## Work task
Below are the records; copy every line in them that holds the string "Policy".
*** Records to process Section Begins ***
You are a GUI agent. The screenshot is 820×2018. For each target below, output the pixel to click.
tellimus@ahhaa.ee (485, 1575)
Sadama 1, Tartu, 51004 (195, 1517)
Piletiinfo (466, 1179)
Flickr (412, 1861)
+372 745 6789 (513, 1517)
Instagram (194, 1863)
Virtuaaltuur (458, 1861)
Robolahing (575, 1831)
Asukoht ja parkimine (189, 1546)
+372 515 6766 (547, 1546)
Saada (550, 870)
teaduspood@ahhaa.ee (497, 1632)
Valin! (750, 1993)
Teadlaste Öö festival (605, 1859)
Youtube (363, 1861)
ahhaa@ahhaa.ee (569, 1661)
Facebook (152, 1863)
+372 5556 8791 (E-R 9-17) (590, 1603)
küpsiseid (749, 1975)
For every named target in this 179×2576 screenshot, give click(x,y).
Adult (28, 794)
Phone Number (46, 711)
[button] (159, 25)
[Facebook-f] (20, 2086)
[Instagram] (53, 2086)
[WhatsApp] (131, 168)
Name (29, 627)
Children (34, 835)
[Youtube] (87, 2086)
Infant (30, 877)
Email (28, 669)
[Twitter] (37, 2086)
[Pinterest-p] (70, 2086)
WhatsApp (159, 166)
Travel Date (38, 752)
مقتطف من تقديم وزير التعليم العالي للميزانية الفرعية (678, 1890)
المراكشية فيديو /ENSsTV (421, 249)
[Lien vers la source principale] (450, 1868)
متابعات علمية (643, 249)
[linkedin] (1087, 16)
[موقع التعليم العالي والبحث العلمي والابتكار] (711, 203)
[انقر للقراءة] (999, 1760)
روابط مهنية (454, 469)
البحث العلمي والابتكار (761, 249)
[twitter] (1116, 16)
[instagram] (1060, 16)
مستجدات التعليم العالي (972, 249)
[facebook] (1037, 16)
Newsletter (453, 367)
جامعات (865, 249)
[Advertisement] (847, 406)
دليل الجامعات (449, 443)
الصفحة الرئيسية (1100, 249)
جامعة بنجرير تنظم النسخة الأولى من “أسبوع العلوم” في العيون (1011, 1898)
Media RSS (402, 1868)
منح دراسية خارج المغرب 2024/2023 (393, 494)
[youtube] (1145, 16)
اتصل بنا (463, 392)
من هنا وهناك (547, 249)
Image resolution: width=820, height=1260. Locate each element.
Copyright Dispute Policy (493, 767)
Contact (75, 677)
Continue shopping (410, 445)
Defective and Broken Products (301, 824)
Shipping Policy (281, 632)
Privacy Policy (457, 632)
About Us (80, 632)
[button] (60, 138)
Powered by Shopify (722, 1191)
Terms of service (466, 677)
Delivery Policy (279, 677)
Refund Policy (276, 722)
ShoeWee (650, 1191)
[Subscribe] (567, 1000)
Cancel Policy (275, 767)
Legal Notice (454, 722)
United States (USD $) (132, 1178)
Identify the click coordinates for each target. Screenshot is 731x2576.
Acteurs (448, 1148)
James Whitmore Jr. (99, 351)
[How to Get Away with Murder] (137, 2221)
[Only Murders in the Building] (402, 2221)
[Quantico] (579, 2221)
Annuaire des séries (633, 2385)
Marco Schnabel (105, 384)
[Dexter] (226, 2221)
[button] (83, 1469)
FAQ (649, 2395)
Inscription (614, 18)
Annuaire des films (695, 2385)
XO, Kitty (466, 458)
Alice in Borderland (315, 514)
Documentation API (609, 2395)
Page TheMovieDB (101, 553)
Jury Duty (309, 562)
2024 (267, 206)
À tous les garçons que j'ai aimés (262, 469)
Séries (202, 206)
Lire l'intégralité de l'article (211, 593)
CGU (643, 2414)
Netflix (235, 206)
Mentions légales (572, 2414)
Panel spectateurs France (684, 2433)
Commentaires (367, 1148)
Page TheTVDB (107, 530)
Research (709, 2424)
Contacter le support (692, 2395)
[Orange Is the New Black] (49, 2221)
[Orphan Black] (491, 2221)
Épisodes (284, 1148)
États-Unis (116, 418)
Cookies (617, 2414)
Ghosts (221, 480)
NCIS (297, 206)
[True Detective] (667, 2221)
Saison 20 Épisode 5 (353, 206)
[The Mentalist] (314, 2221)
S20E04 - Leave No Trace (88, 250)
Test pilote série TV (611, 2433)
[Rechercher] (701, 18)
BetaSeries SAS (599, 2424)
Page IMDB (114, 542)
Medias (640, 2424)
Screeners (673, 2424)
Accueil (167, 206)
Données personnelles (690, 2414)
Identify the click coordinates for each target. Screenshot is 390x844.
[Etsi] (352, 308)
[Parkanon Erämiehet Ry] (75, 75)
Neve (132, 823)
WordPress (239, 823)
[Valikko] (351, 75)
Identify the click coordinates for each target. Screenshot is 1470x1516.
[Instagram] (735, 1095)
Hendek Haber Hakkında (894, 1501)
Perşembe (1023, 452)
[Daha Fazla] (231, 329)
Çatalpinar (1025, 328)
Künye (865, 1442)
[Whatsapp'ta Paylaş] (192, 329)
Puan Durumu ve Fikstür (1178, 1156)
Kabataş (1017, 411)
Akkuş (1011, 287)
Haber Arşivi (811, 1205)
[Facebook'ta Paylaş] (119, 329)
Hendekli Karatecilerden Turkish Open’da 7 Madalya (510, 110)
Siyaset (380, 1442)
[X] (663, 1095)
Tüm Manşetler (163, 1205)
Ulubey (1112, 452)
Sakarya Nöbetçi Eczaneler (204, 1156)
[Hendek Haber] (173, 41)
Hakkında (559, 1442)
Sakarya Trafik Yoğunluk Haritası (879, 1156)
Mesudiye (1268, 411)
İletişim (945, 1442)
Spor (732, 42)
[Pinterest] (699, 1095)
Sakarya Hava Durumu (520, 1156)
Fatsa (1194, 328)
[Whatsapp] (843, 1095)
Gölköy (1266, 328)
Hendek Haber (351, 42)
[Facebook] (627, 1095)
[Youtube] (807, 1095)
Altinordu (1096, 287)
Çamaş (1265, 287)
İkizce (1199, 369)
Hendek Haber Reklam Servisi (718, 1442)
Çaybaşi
*** Records to process Section Ends ***
## Result of this exercise
Copyright Dispute Policy (493, 767)
Shipping Policy (281, 632)
Privacy Policy (457, 632)
Delivery Policy (279, 677)
Refund Policy (276, 722)
Cancel Policy (275, 767)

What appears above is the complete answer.